**What is needed:** All lines below between the line with "Screen dimensions: 638x324" and the line with "You are a GUI", including both, must be copied exactly, and the pictures must be omitted.

**Data for analysis:**
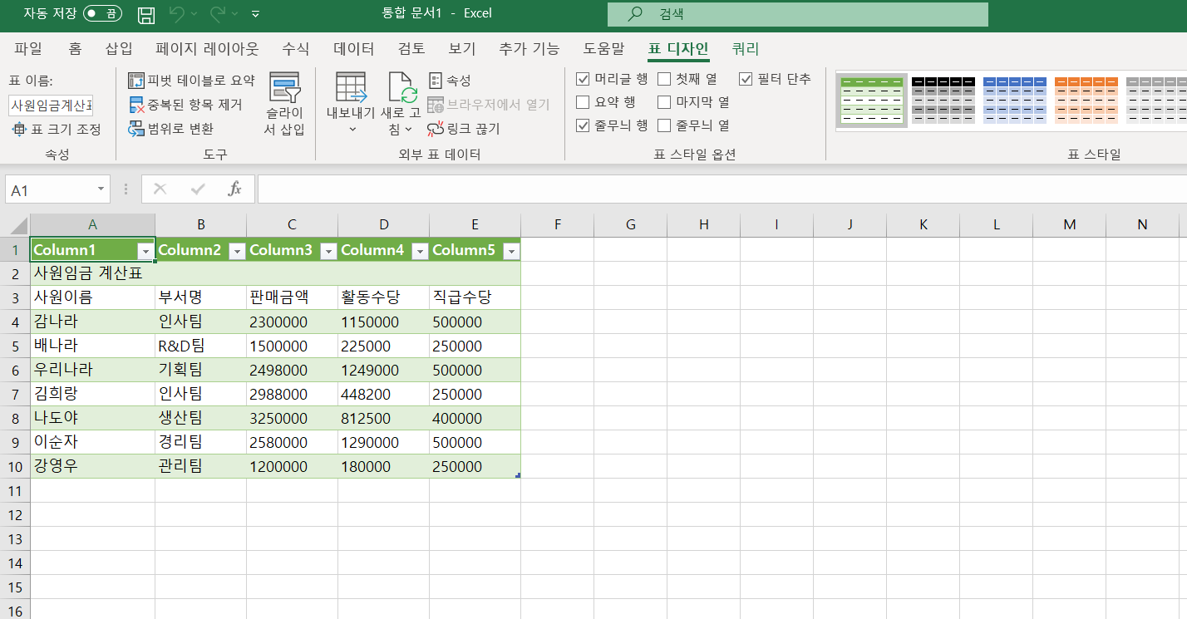1187x619 pixels.
Task: Open the Column1 filter dropdown
Action: pos(145,251)
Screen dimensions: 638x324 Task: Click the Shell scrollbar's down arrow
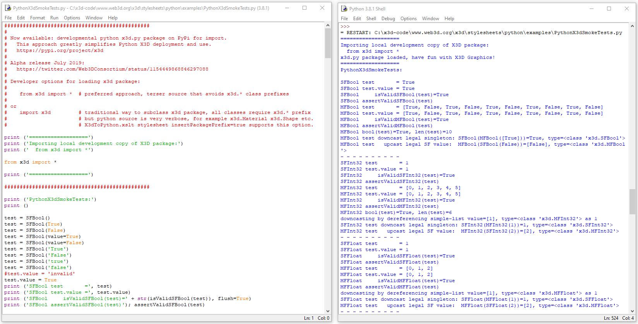[632, 311]
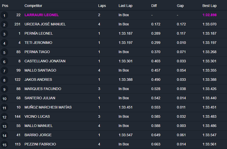Image resolution: width=227 pixels, height=149 pixels.
Task: Click the position 2 circle badge
Action: coord(4,25)
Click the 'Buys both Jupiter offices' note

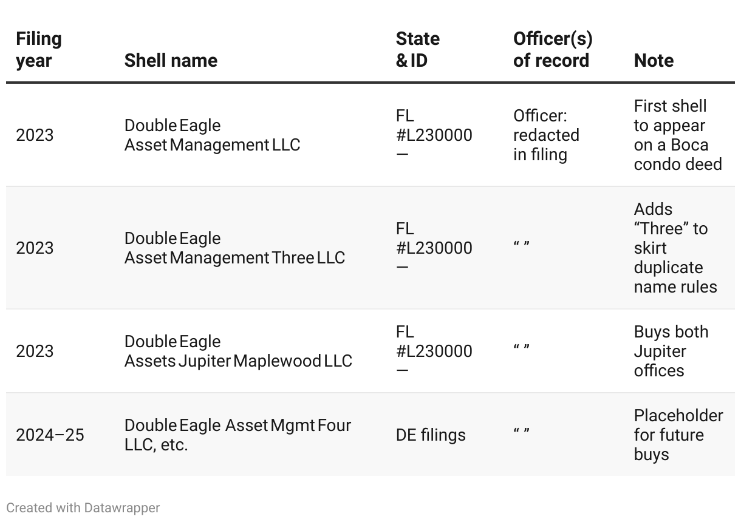[x=671, y=351]
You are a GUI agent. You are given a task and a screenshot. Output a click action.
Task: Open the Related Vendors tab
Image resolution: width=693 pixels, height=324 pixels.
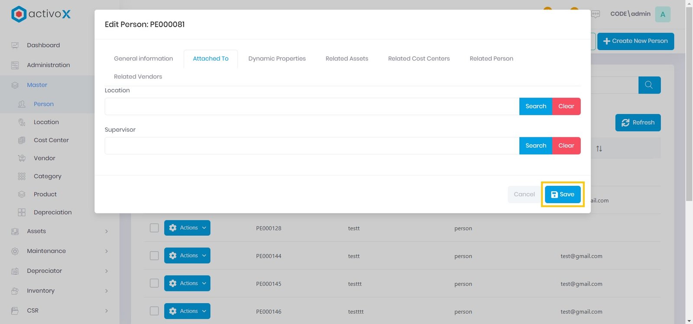(x=138, y=77)
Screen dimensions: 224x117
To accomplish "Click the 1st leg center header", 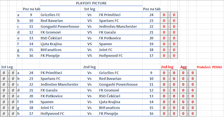I will 89,9.
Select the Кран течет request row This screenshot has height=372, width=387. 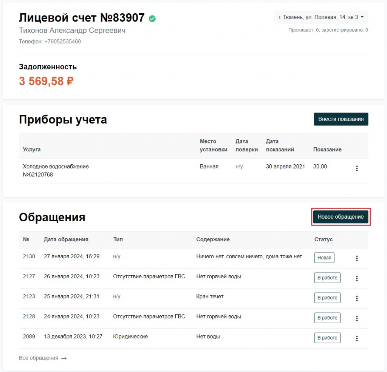(x=194, y=298)
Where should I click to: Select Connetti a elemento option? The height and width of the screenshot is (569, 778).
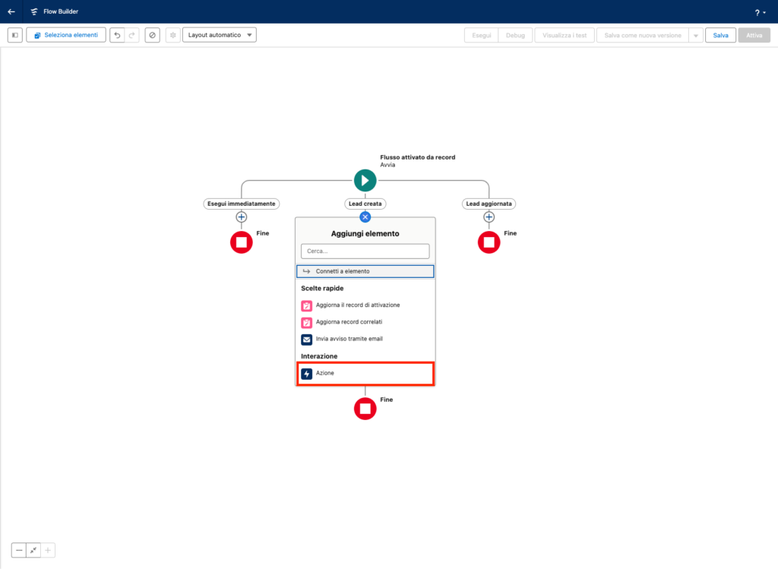tap(365, 271)
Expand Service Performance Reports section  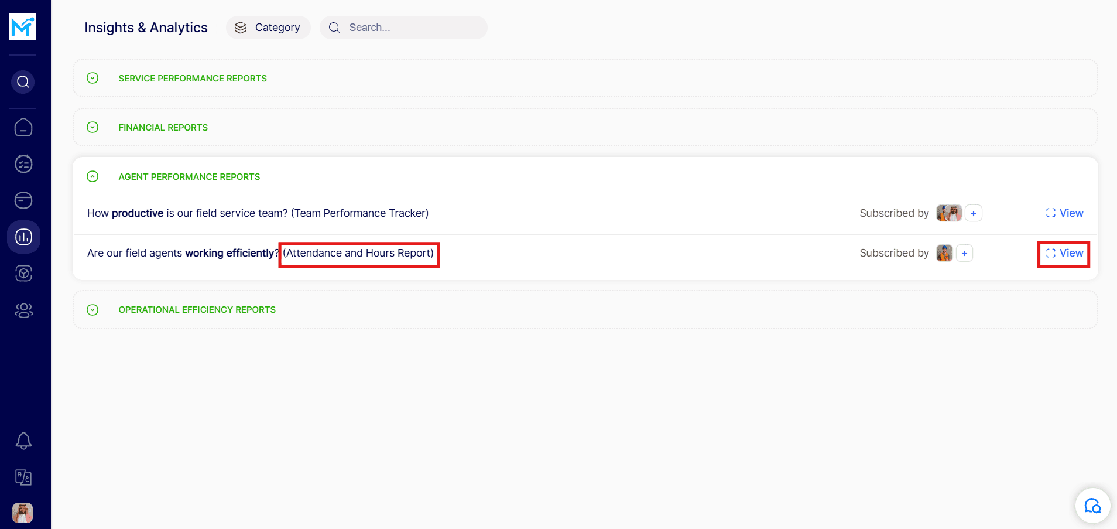click(x=92, y=78)
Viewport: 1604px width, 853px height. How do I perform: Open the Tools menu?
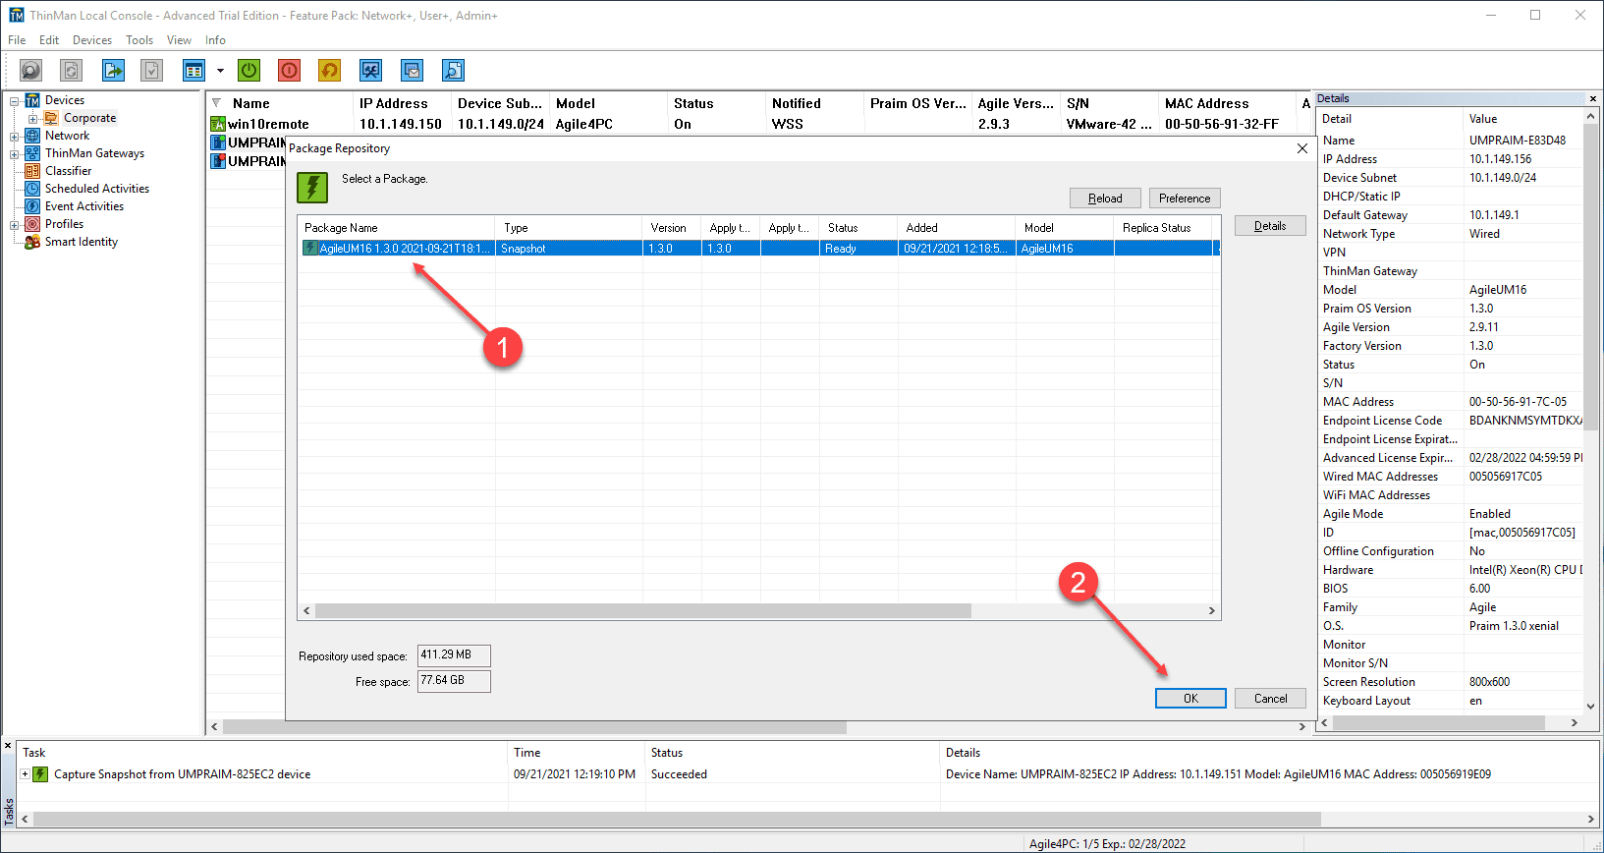[139, 40]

**Answer space:**
Screen dimensions: 638x324 Task: Click the Shell scrollbar's down arrow
[632, 311]
Image resolution: width=227 pixels, height=149 pixels.
Task: Click the position 2 circle badge
Action: coord(4,25)
Click the 'Buys both Jupiter offices' note

[x=671, y=351]
You are a GUI agent. You are given a task and a screenshot. Output a click action.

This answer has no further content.